Background
The AlphaFoldDB Structure Extractor (https://project.iith.ac.in/sharmaglab/alphafoldextractor/) is an open-access web server and API toolkit designed to facilitate the bulk download of predicted protein structures from the AlphaFold Database using well-known accession formats. Addressing the current limitations in extracting structures beyond a restricted list of model organisms and a threshold number, this tool accepts diverse sequence and structure input identifiers, such as NCBI Taxonomy ID, RefSeq accessions, locus tags (old and new), and UniProt or AlphaFold accessions for structure retrieval.
Results
Users can download structure files in PDB, mmCIF, bCIF, or/and PAE JSON formats using any of the above-mentioned input accessions as input.
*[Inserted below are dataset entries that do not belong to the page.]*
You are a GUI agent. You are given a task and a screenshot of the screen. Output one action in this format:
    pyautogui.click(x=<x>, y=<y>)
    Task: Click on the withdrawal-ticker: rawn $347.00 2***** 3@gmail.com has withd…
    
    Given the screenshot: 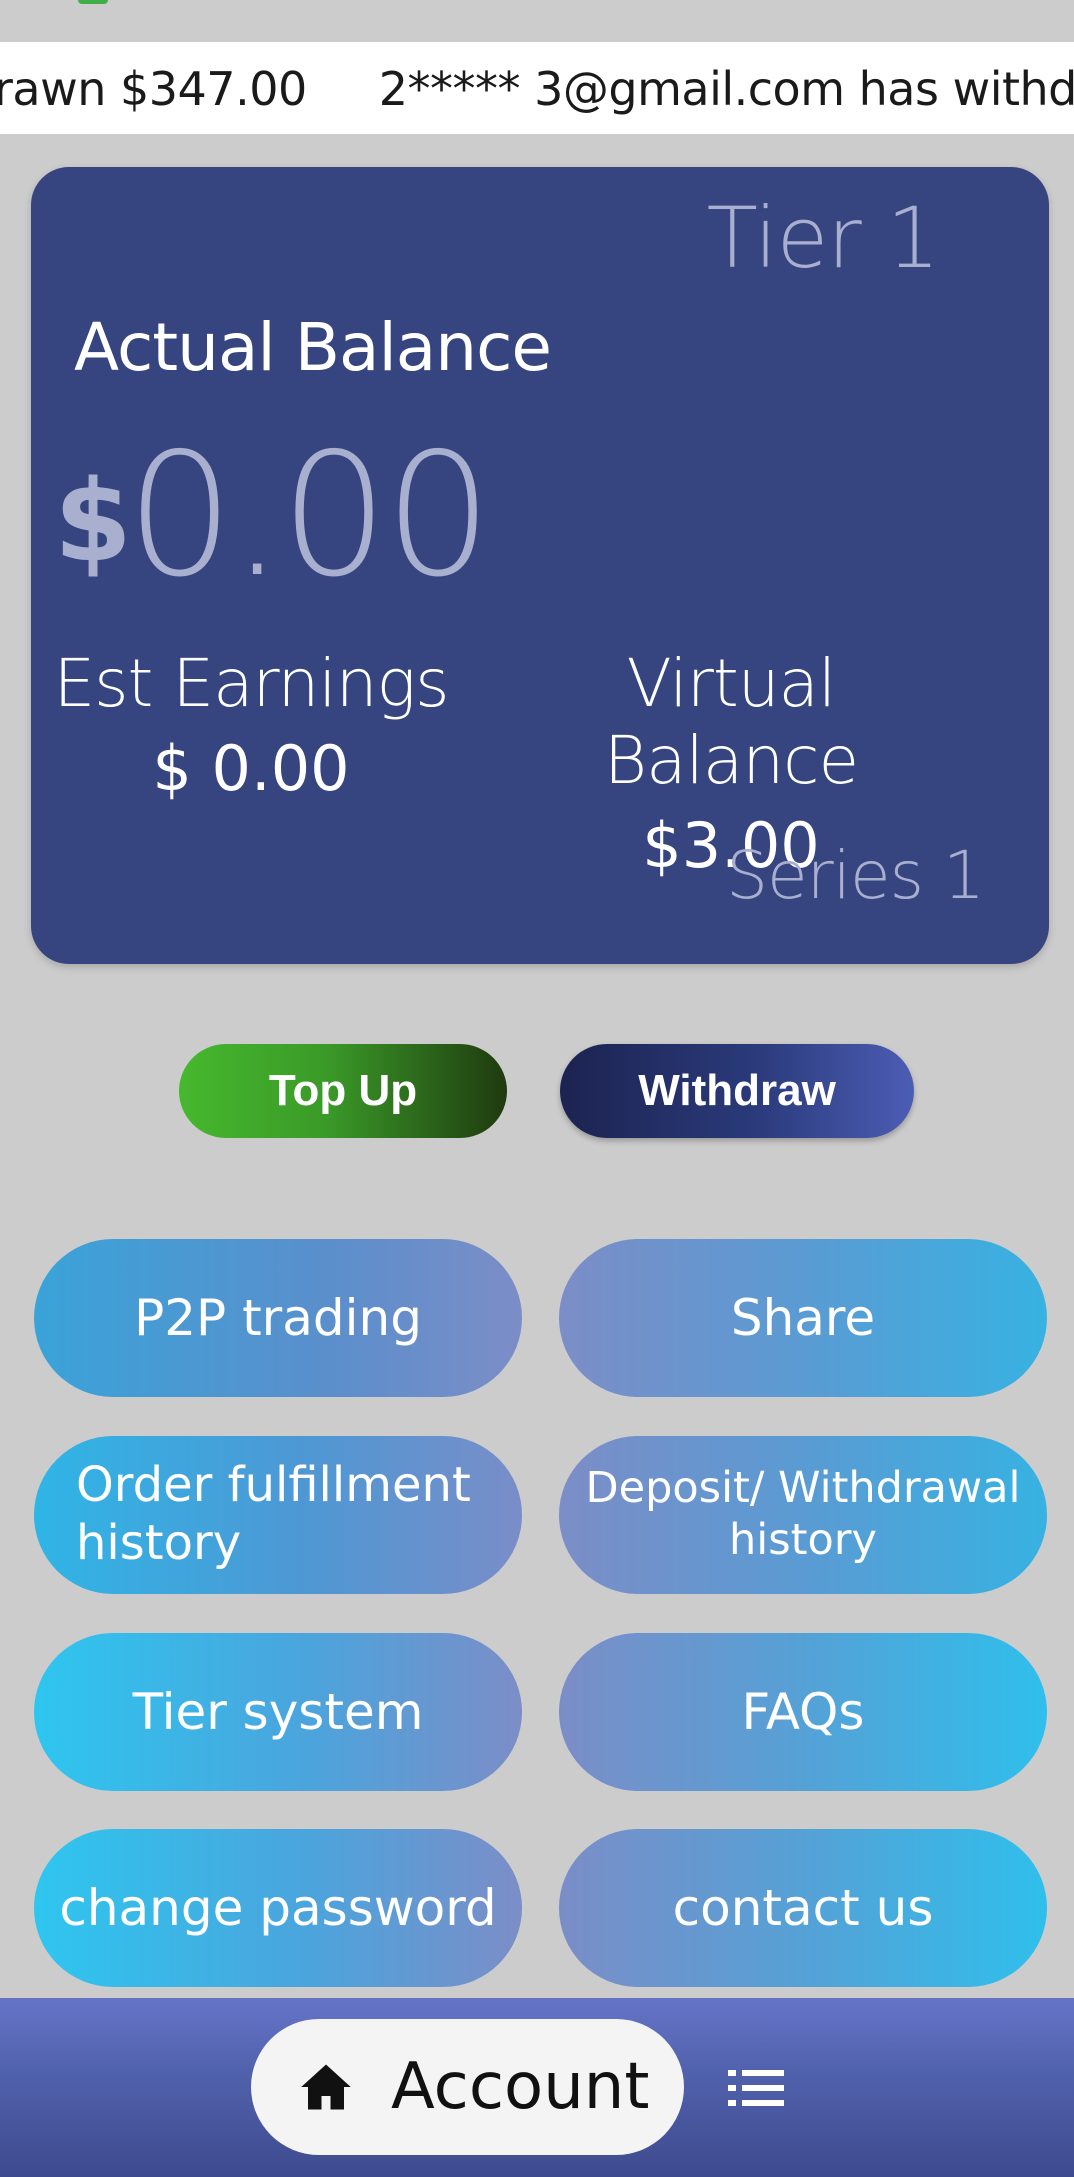 What is the action you would take?
    pyautogui.click(x=537, y=88)
    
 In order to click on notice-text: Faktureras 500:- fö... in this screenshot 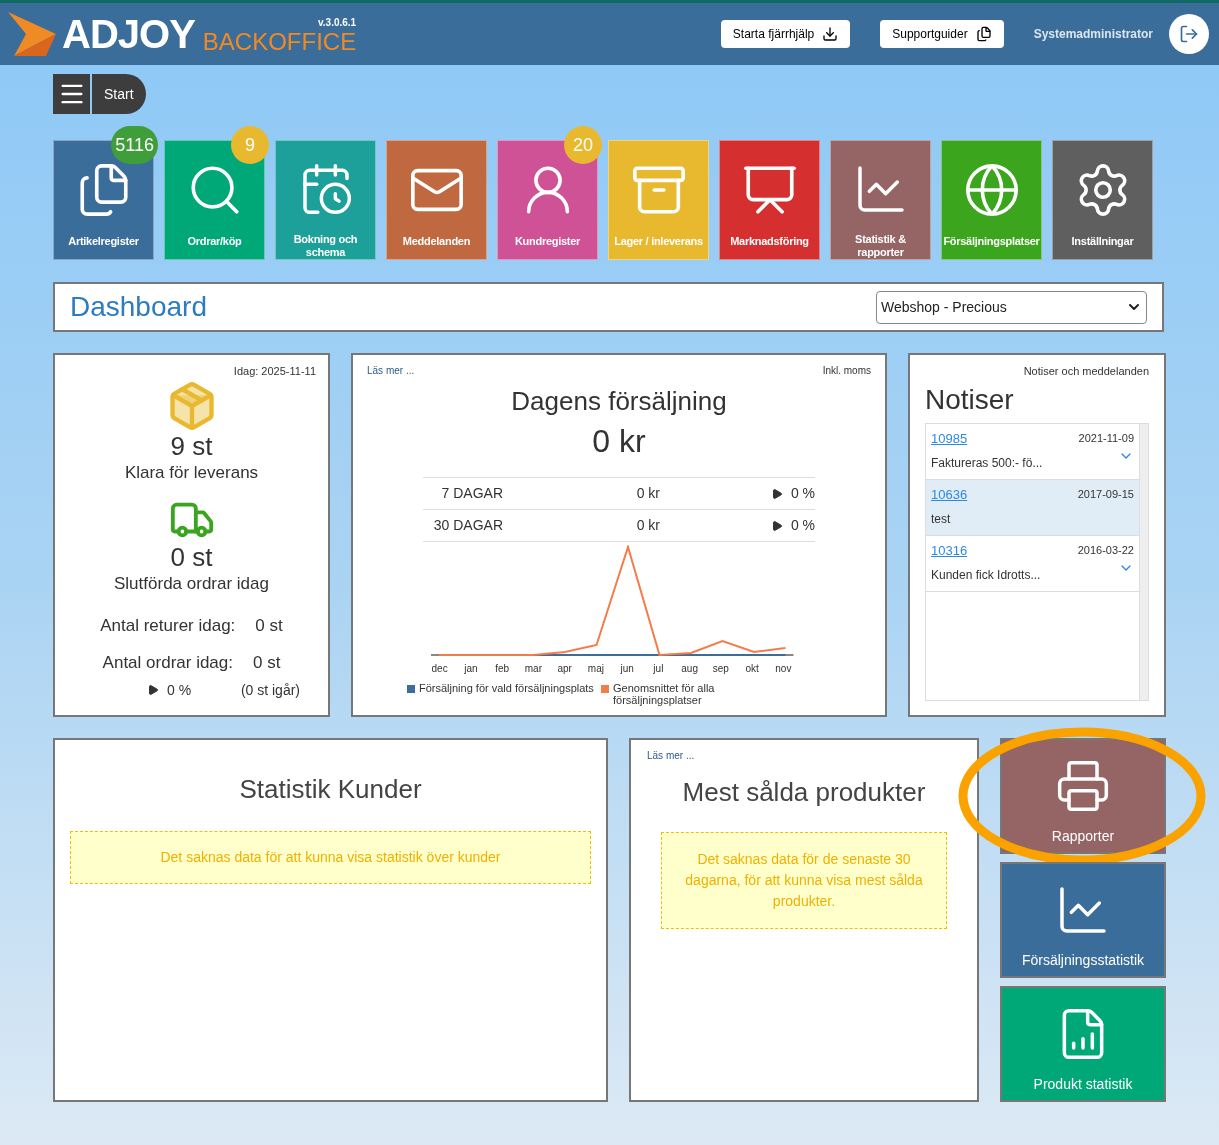, I will do `click(987, 464)`.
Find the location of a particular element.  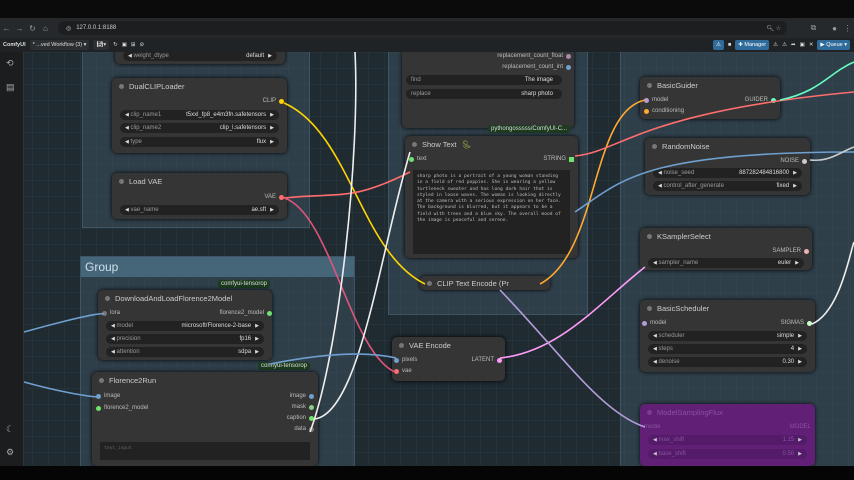

queue-button: ▶ Queue ▾ is located at coordinates (834, 45).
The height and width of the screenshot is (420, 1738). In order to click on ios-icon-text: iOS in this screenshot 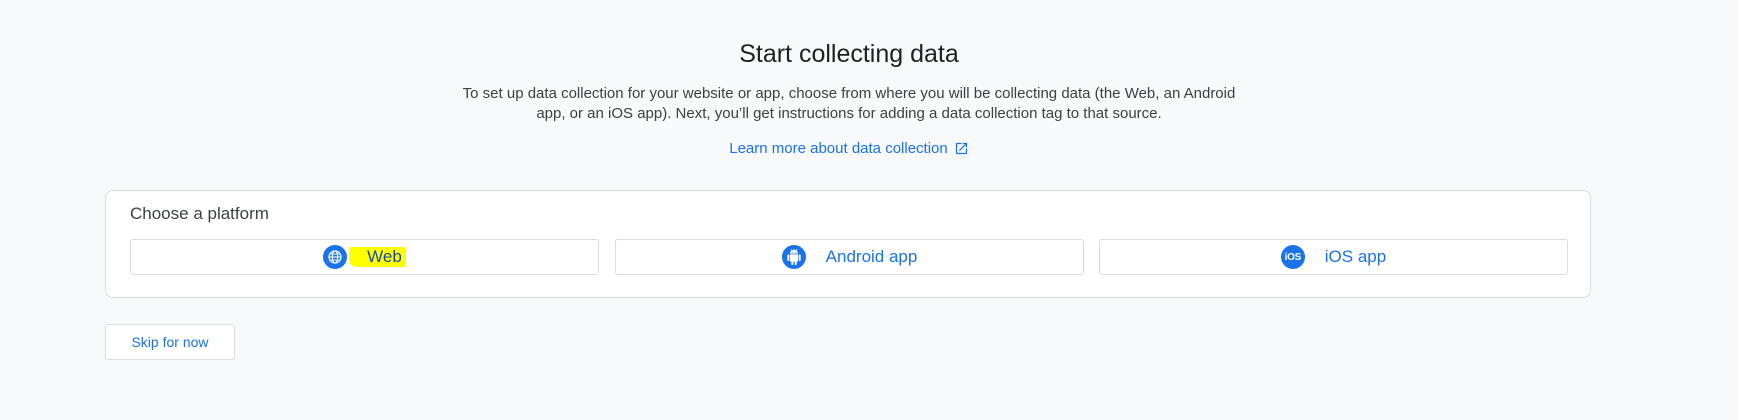, I will do `click(1293, 257)`.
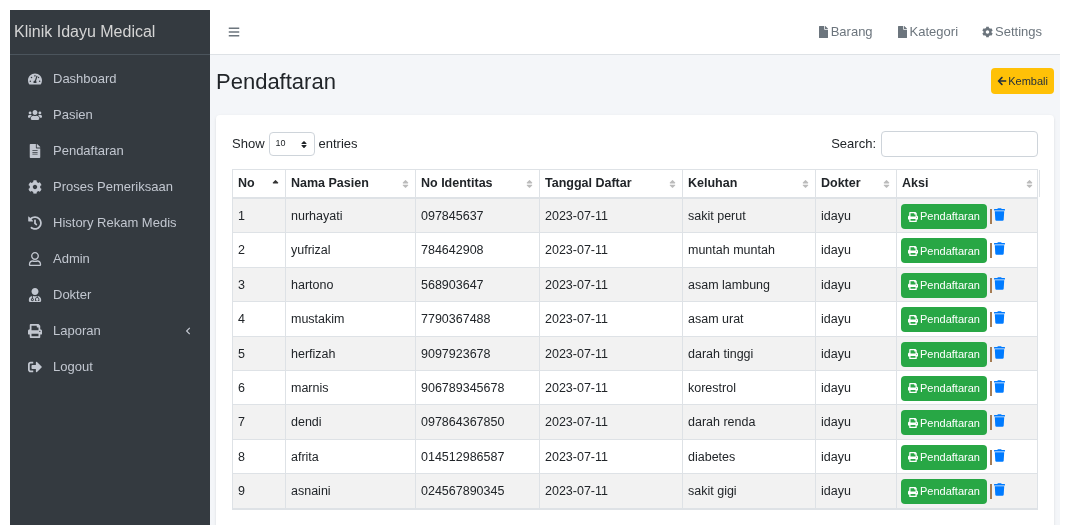 Image resolution: width=1066 pixels, height=525 pixels. I want to click on dashboard-icon, so click(35, 79).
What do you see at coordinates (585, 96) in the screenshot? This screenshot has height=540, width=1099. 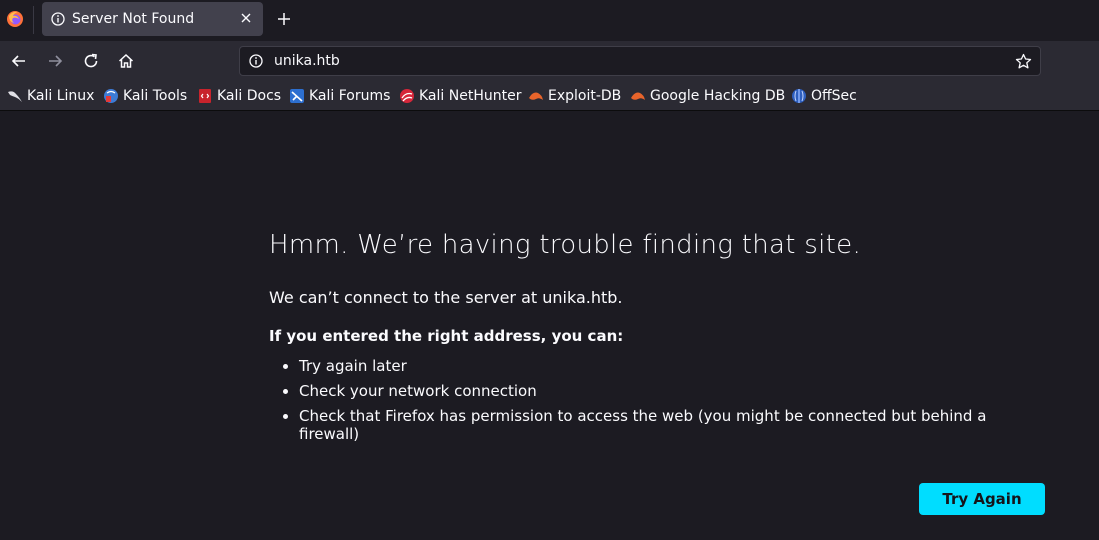 I see `bookmark-label: Exploit-DB` at bounding box center [585, 96].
The tool also generates an accompanying ID mapping file to trace input identifiers back to standard accession numbers and reports unmapped IDs separately. Users can also perform just the ID mapping in case they do not require the structure coordinate files. An API methodology is also provided for programmatic access, enabling integration into bioinformatics pipelines. We have tested the tool using several randomly selected accessions (individual inputs and up to 5000 input accessions) of each type from NCBI RefSeq and Taxonomy Databases, UniProt Database and AlphaFold Database.
Conclusions
Overall, AlphaFoldDB Structure Extractor streamlines the structure procurement process from AlphaFold database, empowering researchers in structural and functional genomics with minimal computational expertise.